SUPPLIED PASSAGE:
================================
Read the whole thing over on Lit Reactor.

Ian MacKaye: Epic Problem

Ian MacKaye is a lot of things, but he’s best known as the co-founder of Dischord Records and the bands Minor Threat and Fugazi. One of the ways he came to punk practices was through skateboarding, which he describes as a discipline, a way to reinterpret the world. Punk, as he explains below, is also a way to reinterpret the world. If languages are our lenses, then these are his native tongues.

I found Minor Threat in high school, after they’d already broken up. I got both of their cassettes at a record store in a mall on a trip through in Huntsville, Alabama. From there, I followed Ian through string of bands—Egghunt, Embrace, Pailhead—but when Fugazi came together, it was clear that something else was going on. My friends and I didn’t know that their first self-titled EP was the beginning a phenomenal 15-year run, but we knew it was something special. Where Minor Threat helped define the genre of hardcore, Fugazi was beyond that, a little bit outside of the genres we knew at the time. I remember driving to the skatepark in my 1973 VW Beetle shortly after getting that first tape. My friend Sean Young sat in the passenger seat rewinding “Waiting Room” over and over the whole way there. The opening chords of that song sound as fresh now as they did then.

Fugazi went on an indefinite hiatus the same year that MySpace launched. The timing is significant because MySpace briefly became the online place for music, for bands and fans alike. In 2018 they lost 12 years of their users’ files in a server migration catastrophe. The lost files include everything uploaded between 2003 and 2015, over 50 million songs by 14 million artists, as well as countless photos and videos. As we offload and outsource our archives to these services, we run the risk of losing them without recourse.
================================
Duplicate word for word the part of the Ian MacKaye passage that opens with the words containing "Fugazi went on" and closes with "them without recourse.". The saved data entries that come next stand apart from the Ian MacKaye passage.

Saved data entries
================================
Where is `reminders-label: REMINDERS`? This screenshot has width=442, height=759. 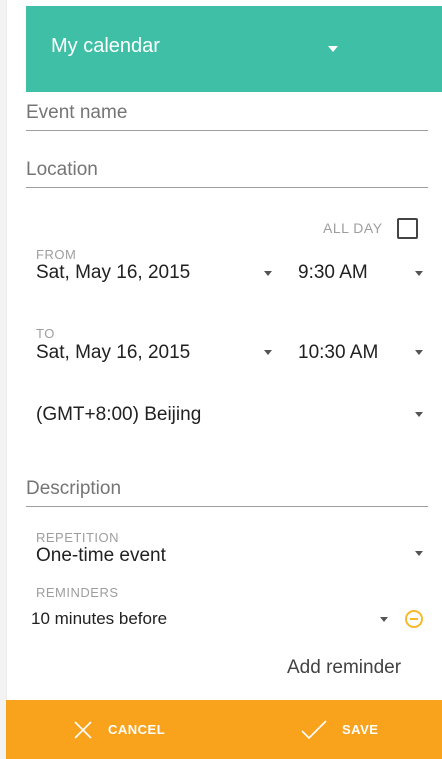 reminders-label: REMINDERS is located at coordinates (78, 592).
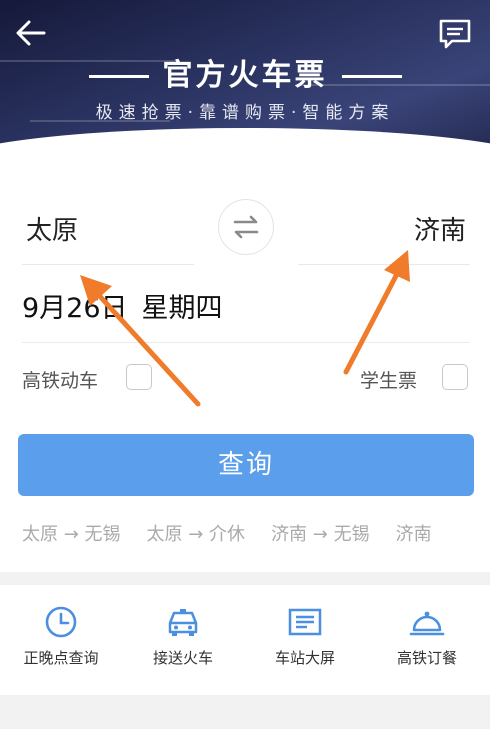  Describe the element at coordinates (426, 658) in the screenshot. I see `service-label: 高铁订餐` at that location.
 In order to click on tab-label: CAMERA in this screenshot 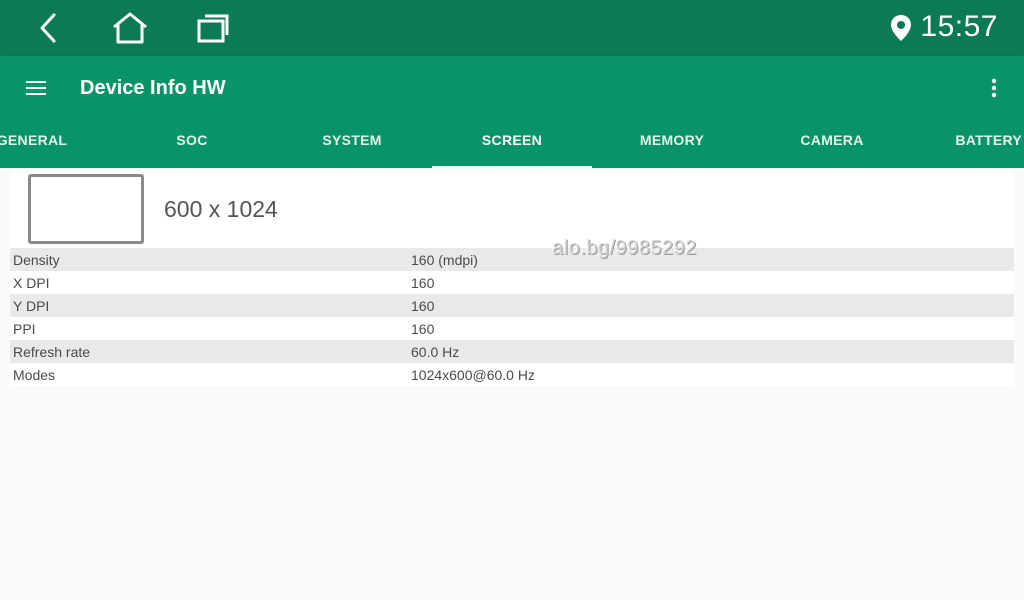, I will do `click(832, 140)`.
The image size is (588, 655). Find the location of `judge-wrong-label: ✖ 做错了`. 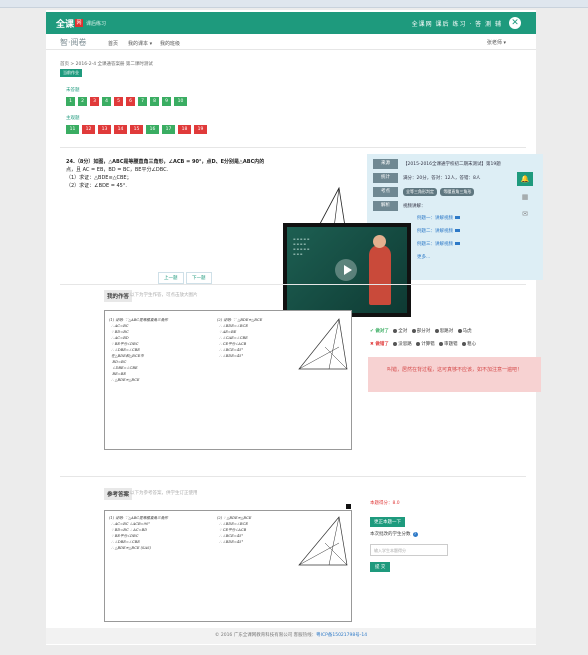

judge-wrong-label: ✖ 做错了 is located at coordinates (380, 344).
================================
SOLUTION FOR THIS TASK:
Fugazi went on an indefinite hiatus the same year that MySpace launched. The timing is significant because MySpace briefly became the online place for music, for bands and fans alike. In 2018 they lost 12 years of their users’ files in a server migration catastrophe. The lost files include everything uploaded between 2003 and 2015, over 50 million songs by 14 million artists, as well as countless photos and videos. As we offload and outsource our archives to these services, we run the risk of losing them without recourse.